People prior to the enlightenment had no concept of this. People were embodied by who they where and which rung they occupied in society. Everything about them was drawn from this. John the smith was a smith as his father was a smith and he would not have been considered to as have the same sort of soul as say a lord or a king. What is interesting is this conception of a unified self is more in line with their perception of the hear and now of the material world. People were what they were as that is what they were then and there.
The pre-Modern mind used that perception to conceive an entire weltanschauung from it where the spiritual world manifested itself in the material, then and there, beyond the creation myths and supernatural forces ordering the natural forces that pre-modern people could perceive but not understand. Things happened to people, people were who they were, and the world was as they were due to the divine spirit world beyond the perception of humanity. This spiritual world was perfect while the material one was flawed and filthy. Even a “self” could not be perfect as it was manifested from the idea of what it was, the logos, that was created by God (or the Gods) and manifested down the great chain of creation into a flawed person. A blacksmith could never be perfect and neither could a king but a king is obviously more moral and better than the blacksmith as the spirit world made him a king in the material one.

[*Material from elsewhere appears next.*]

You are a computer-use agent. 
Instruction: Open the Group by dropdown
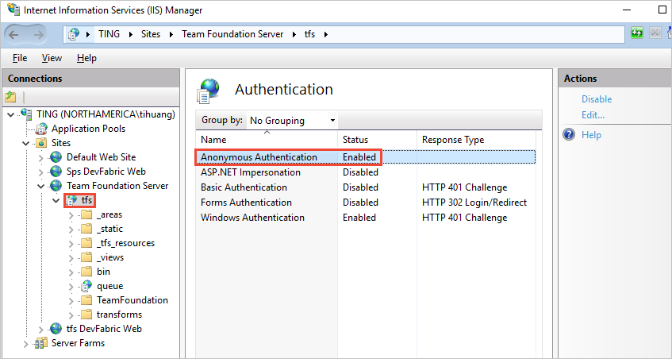[292, 121]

Post-Enlightenment modernity abandons this. Such platonic universlas were disproven with Aristotelian logic in the High Middle Ages and Renaissance. This may have provided the roots of actual universal sovereignty of the people as everything was no longer ordained by God. A king or rich man still held a a higher place in human society and had an easier life than a blacksmith or a garbageman. Some are more prosperous than others due to birth, personality, or fortune. The concept that people have another person inside of them who they are externally gets around this issue. Coincidentally with the mass change in forms of governance from absolute monarchies to republics and parliamentary constitutional monarchies, humanity in effect went from a mass conception, unfounded in perception of the material world, of a divided reality to another equally unfounded in the physical perception of divided personhood.